Microsoft's bug bounty program is a shell of its former self. They quietly disqualified a lot of high-impact findings in 2023.

In my own experience:

- Leaked service principal credentials granting access to their tenant? $0 bounty.

- Leaked employee credentials granting access to generate privileged tokens? $0 bounty.

- Access to private source code? $0 bounty.

Etc.

I will forever remain radicalized how every tech company decided to just say fuck it in 2023. (ex-Google and left in 2023 over similar shenanigans)

Should be a major public reckoning over this. But there can't be, they hold the cards, the only real view of this you'd have is day-to-day on Blind and some occasional posts that stir honest discussion here.

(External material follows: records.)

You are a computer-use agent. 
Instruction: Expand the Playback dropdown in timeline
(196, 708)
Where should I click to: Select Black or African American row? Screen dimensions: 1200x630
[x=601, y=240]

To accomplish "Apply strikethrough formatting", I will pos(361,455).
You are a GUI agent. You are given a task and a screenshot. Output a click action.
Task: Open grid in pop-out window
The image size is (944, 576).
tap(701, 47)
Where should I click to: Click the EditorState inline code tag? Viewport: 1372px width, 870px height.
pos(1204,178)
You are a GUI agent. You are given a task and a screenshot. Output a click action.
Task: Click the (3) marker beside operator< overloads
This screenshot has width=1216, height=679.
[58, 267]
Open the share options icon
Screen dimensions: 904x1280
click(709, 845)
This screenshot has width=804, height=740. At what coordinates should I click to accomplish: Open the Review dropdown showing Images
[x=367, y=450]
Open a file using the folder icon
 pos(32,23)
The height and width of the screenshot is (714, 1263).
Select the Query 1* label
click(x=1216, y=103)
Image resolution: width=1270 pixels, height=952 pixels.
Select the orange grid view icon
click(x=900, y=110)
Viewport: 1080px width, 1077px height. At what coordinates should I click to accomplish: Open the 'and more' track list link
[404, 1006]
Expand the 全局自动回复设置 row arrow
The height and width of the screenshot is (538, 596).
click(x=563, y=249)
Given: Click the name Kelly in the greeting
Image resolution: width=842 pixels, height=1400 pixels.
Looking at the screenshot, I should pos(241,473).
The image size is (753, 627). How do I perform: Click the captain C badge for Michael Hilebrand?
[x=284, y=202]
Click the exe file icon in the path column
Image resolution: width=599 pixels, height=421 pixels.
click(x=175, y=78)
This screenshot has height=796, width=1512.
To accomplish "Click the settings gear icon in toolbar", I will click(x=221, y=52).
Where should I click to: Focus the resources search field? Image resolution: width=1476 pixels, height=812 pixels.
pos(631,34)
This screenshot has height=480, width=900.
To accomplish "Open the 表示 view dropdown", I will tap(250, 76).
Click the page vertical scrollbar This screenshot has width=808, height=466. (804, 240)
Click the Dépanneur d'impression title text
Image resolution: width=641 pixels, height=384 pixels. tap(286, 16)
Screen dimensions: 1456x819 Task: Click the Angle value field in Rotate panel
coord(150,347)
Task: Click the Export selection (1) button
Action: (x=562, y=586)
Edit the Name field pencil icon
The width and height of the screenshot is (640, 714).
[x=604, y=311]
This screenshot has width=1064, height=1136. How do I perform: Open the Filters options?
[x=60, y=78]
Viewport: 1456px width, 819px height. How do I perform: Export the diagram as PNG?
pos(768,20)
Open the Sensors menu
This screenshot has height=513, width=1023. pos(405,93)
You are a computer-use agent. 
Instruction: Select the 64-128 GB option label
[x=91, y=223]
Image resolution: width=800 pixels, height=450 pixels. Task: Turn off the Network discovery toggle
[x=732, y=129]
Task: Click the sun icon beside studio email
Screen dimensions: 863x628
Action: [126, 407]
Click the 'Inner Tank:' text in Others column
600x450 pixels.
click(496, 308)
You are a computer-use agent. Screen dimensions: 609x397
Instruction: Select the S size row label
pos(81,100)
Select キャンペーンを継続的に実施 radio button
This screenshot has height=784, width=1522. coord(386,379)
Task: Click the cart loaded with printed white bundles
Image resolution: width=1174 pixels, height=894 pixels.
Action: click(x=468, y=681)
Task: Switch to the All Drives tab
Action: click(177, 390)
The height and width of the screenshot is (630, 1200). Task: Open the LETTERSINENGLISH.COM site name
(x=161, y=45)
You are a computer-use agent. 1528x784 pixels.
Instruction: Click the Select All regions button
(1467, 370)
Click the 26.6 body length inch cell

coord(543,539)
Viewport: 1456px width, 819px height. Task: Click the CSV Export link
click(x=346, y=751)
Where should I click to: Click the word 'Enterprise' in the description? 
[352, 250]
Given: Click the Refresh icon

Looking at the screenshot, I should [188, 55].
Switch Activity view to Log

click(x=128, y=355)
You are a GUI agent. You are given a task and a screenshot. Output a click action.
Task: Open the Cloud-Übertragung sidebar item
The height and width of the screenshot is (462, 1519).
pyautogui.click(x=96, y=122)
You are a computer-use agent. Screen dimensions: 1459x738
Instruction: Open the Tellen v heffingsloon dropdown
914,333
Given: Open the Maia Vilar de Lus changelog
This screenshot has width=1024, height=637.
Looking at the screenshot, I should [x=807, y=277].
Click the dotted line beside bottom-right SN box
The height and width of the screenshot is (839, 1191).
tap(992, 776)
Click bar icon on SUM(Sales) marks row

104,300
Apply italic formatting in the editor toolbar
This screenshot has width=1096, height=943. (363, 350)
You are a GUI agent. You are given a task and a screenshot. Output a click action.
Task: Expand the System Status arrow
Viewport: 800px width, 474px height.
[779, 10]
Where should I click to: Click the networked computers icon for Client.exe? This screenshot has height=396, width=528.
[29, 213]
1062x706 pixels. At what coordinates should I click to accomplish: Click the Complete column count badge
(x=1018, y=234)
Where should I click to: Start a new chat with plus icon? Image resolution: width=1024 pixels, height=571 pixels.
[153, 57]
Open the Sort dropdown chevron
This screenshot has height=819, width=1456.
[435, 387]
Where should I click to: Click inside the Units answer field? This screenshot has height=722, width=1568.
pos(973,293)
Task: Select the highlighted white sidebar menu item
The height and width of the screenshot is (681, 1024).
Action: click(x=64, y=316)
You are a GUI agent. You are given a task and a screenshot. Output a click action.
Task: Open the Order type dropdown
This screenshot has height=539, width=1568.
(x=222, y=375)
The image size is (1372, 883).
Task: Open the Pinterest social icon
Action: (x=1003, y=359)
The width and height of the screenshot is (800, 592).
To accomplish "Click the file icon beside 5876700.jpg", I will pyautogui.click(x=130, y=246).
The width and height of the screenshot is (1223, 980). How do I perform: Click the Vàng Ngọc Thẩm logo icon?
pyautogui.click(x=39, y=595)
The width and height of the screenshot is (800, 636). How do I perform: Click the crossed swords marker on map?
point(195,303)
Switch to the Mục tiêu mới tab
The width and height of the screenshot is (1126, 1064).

I guess we just get to grin and bear it while they give gold statues and millions to the right politicians.

It’ll come. Can’t say in what form, but the reckoning will come. Probably anti trust, or anti tech regulations as the public hatred of the tooligarchs grows. The problem with being out of touch is you can’t see the ground shifting beneath your feet.

Corporations getting regulated out of existence is unlikely.

Fwiw, the way it works is that Microsoft doesn't really have a bug bounty program. Individual Microsoft teams have bug bounty programs (or not). Platform teams like Entra, Windows, and Azure have robust programs. However, when teams that operate on top of platforms misconfigure those platforms (as happened here), those bugs are owned by the teams that operate on top of the platform, not by the platform.

That's some exceptionally shallow thinking on their part. I think may people would agree that part of the vulnerability is the authentication configuration options do not map well onto real world use cases, the documentation surrounding this is absent or confusing, and even internal teams that should know better are creating insecure services an alarming percentage of the time.

This is what I like about actual safety culture, like you would find in aviation, _all causes_ are to be investigated, all the way back to the shape, size and position of the switches on the flight deck.

It's difficult to take Microsoft's stance seriously. It makes the prices for their "service" seem completely unjustifiable.

Access to private source code?

Have they already gotten so drunk on "zero trust" that they don't think it should matter if attackers see their source code? Then again, they are open-sourcing a ton of stuff these days...

I think they just don't care.

Their SECURITY.md mentions bug bounties, yet if your submission has anything to do with GitHub it's immediately disqualified. They refuse to remove that (in my opinion) misleading language.